• Extracted records:
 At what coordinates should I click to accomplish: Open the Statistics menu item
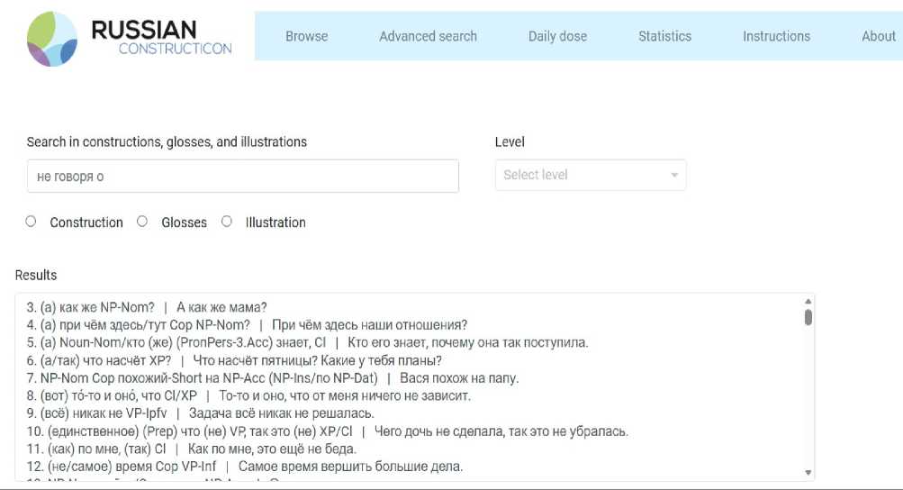tap(664, 36)
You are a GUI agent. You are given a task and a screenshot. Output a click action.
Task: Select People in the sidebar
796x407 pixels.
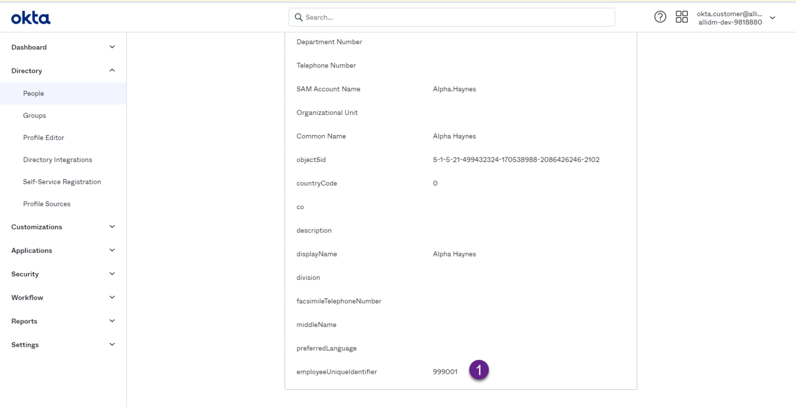tap(33, 93)
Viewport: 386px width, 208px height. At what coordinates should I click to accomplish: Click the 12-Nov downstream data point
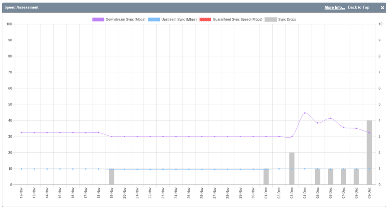pos(21,133)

• Exercise goal: The lines from the one holding "Viewport: 386px width, 208px" through the end of the material above are to be echoed exactly, both ends included. Do not include pictures.

• Output below:
Viewport: 386px width, 208px height. At what coordinates should I click to accomplish: Click the 12-Nov downstream data point
pos(21,133)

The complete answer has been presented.